◆ **STATED GOAL**:
Collect every line of the rows below that contains the string "Click", matching case exactly, and list those lines unchanged.

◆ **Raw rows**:

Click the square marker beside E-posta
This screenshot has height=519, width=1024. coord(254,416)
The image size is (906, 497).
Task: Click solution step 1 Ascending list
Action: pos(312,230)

◆ **THE SOLUTION**:
Click the square marker beside E-posta
Task: Click solution step 1 Ascending list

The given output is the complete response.